DL4J : API écrite en Java pour le Deep Learning.
L’accroissement des quantités de données récoltées par les entreprises, la démocratisation du Machine Learning et, de façon plus générale, la volonté de chacun de valoriser au maximum ses données font aujourd’hui le succès des frameworks de calcul performants. En particulier, le streaming et les architectures évènementielles étaient largement représentés tout au long des trois jours. La track dédiée Stream Processing in the Modern Age était l’occasion d’avoir des retours sur des technologies encore peu exploitées comme Apache Flink ou Apache Beam. Le framework Scala/Java d’acteurs, Akka (de Lightbend), était également largement mis en avant pour sa capacité à fournir de bonnes performances avec peu de ressources matérielles. On notera par ailleurs la faible présence de certaines technologies comme Spark ou, plus largement, Hadoop, qui entrent aujourd’hui plutôt dans la catégorie “mainstream” :
Les bases relationnelles oeuvrent depuis longtemps au service de presque tous les systèmes d’information d’entreprise. Elles offrent une flexibilité de développement et des performances qui répondent à la plupart des cas d’usage. Cependant, passés certains caps de volumes de données associés à certaines exigences de temps de réponse, les traitements sont généralement déportés vers des bases de données distribuées. On passe alors d’un modèle relationnel avec des propriétés ACID à une base soumis au joug de l’impitoyable théorème CAP. Les modèles de données doivent alors évoluer, et toute l’architecture doit être repensée pour répondre aux nouvelles contraintes imposées par les bases NoSQL.
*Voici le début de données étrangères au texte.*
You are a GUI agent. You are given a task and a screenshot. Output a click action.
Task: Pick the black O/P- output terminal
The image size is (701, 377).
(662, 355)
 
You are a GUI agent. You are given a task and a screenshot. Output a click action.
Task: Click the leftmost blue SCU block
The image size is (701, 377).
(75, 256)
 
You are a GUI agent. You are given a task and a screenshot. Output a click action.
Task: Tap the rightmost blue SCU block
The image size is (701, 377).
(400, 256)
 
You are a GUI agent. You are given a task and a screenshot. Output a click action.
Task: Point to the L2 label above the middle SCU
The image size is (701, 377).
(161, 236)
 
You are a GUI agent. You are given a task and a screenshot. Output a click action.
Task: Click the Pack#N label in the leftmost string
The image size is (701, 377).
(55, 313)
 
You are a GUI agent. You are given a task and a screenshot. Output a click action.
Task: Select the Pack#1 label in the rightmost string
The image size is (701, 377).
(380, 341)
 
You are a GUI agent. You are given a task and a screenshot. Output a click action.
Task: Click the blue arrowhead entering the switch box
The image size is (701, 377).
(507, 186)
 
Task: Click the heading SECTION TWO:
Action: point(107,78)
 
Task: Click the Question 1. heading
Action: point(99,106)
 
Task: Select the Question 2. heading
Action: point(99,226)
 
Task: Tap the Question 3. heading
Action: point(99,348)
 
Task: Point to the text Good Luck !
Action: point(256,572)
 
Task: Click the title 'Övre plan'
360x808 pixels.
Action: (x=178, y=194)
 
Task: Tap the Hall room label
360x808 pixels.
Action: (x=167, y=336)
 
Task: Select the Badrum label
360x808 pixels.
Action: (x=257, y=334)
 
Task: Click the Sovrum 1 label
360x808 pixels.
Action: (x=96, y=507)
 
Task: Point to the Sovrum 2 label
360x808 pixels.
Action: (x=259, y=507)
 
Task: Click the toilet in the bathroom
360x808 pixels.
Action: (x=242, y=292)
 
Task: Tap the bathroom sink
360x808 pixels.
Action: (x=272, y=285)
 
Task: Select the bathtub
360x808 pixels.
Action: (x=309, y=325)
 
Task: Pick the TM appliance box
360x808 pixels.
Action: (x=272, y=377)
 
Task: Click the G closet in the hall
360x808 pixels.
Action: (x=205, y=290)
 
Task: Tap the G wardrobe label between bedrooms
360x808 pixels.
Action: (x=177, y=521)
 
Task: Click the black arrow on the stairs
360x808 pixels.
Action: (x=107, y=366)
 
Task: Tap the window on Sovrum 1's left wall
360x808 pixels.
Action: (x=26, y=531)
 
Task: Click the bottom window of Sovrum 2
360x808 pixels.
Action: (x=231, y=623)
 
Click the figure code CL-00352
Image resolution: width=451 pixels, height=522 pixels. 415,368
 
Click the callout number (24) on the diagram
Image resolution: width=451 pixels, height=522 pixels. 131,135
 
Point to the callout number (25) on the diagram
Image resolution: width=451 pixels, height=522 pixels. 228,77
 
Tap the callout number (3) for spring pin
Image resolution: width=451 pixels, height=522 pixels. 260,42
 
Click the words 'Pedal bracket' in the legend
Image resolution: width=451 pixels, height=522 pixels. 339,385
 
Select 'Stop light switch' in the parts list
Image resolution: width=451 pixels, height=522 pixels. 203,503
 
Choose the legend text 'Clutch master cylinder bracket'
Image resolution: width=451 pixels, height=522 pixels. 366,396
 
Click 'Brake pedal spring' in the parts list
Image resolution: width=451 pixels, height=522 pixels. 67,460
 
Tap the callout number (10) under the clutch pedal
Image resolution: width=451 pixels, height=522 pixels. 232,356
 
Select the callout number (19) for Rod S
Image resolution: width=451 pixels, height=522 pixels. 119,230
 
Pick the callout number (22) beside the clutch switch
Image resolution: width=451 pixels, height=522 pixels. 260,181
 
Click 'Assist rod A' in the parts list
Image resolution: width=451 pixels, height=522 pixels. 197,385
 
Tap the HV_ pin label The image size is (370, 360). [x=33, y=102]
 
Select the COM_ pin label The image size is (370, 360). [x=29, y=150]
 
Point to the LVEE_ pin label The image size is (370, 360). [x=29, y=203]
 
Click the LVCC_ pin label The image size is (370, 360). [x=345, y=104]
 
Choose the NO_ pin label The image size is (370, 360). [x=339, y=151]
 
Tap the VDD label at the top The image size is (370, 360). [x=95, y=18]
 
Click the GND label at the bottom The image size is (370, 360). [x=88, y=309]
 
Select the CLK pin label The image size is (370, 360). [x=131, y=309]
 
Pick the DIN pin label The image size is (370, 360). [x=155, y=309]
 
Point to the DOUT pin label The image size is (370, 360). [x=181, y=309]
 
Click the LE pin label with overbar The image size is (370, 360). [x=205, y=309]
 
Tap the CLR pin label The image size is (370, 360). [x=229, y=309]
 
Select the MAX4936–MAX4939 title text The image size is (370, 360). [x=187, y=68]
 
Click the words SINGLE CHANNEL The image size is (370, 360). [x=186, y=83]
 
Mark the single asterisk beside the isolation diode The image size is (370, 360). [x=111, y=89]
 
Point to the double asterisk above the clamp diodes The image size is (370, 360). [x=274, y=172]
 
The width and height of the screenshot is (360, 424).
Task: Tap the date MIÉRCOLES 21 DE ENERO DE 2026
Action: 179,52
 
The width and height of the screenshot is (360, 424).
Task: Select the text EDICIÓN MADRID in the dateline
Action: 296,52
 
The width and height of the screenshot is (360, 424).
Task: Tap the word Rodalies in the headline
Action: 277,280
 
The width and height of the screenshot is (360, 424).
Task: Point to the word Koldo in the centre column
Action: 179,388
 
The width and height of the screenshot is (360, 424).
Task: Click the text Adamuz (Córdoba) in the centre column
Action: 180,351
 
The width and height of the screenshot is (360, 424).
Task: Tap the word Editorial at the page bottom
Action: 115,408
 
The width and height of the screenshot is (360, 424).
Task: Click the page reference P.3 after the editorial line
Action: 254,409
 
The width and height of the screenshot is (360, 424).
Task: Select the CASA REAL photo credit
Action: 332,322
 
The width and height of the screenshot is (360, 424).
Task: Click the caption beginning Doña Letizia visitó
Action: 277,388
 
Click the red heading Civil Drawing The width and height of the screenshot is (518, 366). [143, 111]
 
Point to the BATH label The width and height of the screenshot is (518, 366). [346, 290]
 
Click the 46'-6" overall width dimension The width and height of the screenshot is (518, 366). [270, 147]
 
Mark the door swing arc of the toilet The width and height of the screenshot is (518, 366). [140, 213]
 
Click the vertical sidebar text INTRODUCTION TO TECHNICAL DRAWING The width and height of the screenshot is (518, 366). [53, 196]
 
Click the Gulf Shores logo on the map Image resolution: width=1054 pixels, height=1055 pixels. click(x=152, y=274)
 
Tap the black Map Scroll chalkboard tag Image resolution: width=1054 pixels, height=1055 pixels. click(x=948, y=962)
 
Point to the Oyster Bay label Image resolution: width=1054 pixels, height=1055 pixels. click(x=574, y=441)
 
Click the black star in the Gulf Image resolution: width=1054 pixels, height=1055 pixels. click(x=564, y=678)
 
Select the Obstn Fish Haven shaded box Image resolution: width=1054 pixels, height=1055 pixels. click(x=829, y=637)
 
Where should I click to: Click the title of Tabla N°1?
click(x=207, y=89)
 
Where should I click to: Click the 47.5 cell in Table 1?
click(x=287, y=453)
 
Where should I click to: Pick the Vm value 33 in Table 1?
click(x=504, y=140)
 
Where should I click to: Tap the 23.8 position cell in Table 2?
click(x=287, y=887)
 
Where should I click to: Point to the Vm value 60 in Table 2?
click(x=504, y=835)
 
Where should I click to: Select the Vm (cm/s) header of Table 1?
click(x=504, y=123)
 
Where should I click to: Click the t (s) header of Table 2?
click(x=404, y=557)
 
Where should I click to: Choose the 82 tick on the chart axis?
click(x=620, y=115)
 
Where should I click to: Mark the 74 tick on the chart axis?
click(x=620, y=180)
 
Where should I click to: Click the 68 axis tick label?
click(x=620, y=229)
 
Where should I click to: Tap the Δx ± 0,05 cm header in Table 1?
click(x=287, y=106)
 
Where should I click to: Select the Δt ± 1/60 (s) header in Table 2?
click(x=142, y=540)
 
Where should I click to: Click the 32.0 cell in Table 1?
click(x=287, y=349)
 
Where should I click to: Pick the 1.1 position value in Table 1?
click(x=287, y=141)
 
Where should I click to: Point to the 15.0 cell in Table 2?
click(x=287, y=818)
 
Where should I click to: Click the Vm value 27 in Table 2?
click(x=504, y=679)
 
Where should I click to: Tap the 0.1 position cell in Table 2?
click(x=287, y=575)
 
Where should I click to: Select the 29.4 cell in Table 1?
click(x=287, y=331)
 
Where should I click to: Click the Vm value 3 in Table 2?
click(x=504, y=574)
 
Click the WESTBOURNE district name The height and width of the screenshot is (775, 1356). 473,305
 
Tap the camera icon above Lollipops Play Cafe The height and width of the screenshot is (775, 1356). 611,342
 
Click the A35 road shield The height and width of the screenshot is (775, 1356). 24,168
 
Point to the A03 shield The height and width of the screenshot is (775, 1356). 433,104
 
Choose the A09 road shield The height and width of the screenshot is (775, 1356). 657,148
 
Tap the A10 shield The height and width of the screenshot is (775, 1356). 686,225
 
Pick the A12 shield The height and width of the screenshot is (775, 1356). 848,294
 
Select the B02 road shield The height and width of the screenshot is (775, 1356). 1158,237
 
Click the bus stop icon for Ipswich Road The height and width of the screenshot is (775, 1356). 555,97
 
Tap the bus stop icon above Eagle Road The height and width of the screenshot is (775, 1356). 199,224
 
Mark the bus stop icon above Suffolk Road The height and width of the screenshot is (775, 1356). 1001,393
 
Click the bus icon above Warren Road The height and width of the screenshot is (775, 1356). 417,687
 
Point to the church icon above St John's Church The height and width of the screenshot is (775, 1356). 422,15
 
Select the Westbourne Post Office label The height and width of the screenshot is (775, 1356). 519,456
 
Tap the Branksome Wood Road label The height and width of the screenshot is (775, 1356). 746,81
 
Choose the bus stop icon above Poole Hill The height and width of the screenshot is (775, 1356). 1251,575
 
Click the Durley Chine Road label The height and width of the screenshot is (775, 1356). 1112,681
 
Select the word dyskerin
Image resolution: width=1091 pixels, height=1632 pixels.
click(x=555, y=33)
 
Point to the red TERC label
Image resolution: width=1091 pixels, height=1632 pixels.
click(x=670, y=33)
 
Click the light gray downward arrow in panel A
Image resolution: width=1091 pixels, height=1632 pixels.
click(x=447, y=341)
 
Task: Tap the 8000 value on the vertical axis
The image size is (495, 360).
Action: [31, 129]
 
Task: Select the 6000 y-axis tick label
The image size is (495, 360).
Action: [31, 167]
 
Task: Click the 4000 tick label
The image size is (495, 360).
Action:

Quelques irréductibles développeurs ont cependant cherché à réconcilier les deux mondes et ont créé la mouvance NewSQL. Celle-ci fait aujourd’hui particulièrement parler d’elle notamment depuis l’annonce par Google de l’offre Spanner en 2017, avec la promesse d’une base distribuée mondialement respectant les propriétés ACID. Dans sa présentation, The Future of Distributed Databases Is Relational, Sumedh Pathak nous montre comment il a construit une base relationnelle distribuée en repartant du code source de Postgres.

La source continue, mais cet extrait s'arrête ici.